Si la métropole frôle la déflation, Mayotte, avec 0,2% en janvier, arrive à se maintenir avec une consommation malgré tout fragile. C’est que la conjoncture n’est pas la même, avec un rattrapage des prestations sociales toujours en cours pour notre île.
Plus les mois passent, plus la hausse des prix se fait minime à Mayotte. Avec les 0,2% d’augmentation pour ce mois de janvier, c’est une inflation de 0,2% qui est enregistrée sur les douze derniers mois, souligne l’INSEE dans son dernier bulletin, là où elle était encore de 0,9% sur l’année 2014.
Et encore, elle est portée par les prix des services (+1,8%) qui traduisent la révision à la hausse des tarifs des frais postaux et d’assurances de début d’année, et qui entraînent derrière eux ceux des transports et communications.
Sur l’ensemble de la France, on assiste à une baisse des prix de 0,4% sur les douze derniers mois.

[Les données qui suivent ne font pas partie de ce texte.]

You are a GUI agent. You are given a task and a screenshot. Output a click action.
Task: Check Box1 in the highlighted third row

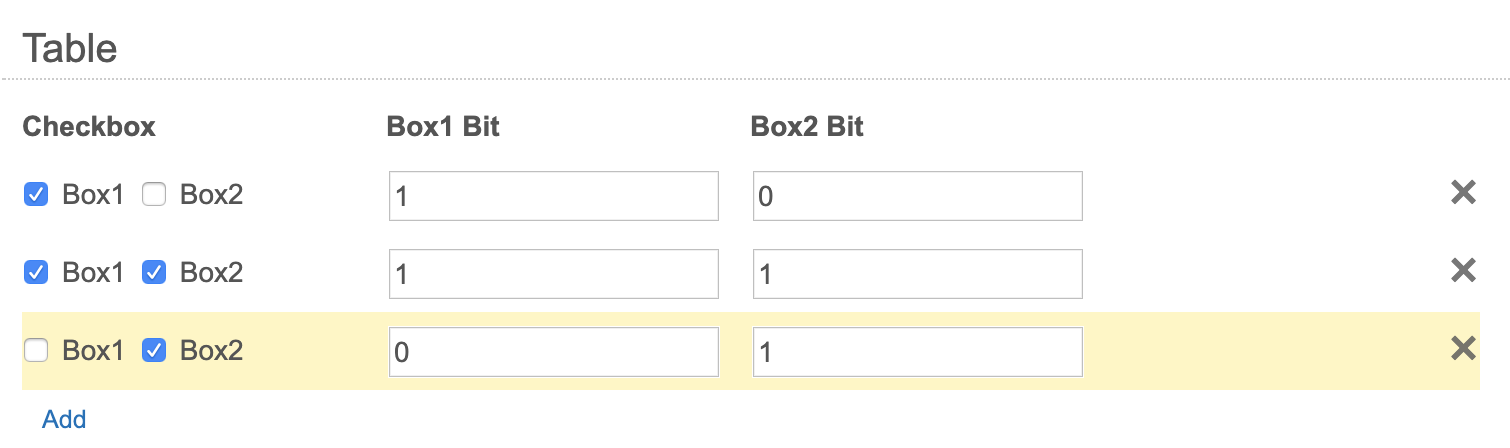(x=36, y=350)
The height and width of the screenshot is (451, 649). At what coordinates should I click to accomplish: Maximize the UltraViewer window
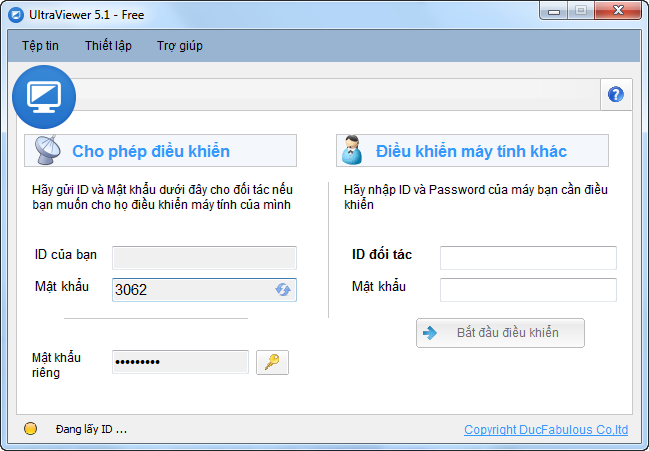(581, 10)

Et l’on commence à entendre parler de déflation. Un terme craint pour la spirale négative qu’il induit. Une baisse des prix entraine en effet une baisse des marges des entreprises qui n’investissent plus et n’augmentent plus les salaires, provoquant une baisse de la demande, et donc des prix. Les entreprises et les ménages ont alors du mal à rembourser leur dette, et diffèrent leurs achats, espérant une nouvelle baisse des prix.

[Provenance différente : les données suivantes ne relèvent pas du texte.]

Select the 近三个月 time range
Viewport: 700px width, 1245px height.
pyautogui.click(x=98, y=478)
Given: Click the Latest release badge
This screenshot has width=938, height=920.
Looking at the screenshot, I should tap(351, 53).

C’est l’économie dans son entier qui chute, comme ce fut le cas au Japon à la fin des années 90.
Des viandes et volailles en baisse
A Mayotte, on n’en est pas encore là. La déflation n’est reconnue que lorsque les prix de l’ensemble des biens, en sortant les trop volatils prix de l’énergie, chutent. C’est « l’inflation sous-jacente ». On sait que ces derniers ont perdu depuis le mois de juillet, et la baisse continue en janvier, -3,7%, en particulier, les prix du supercarburant et du gazole diminuent respectivement de 10 et 8 centimes d’euro par litre, induisant un recul sur l’année de 7% des prix du carburant à Mayotte.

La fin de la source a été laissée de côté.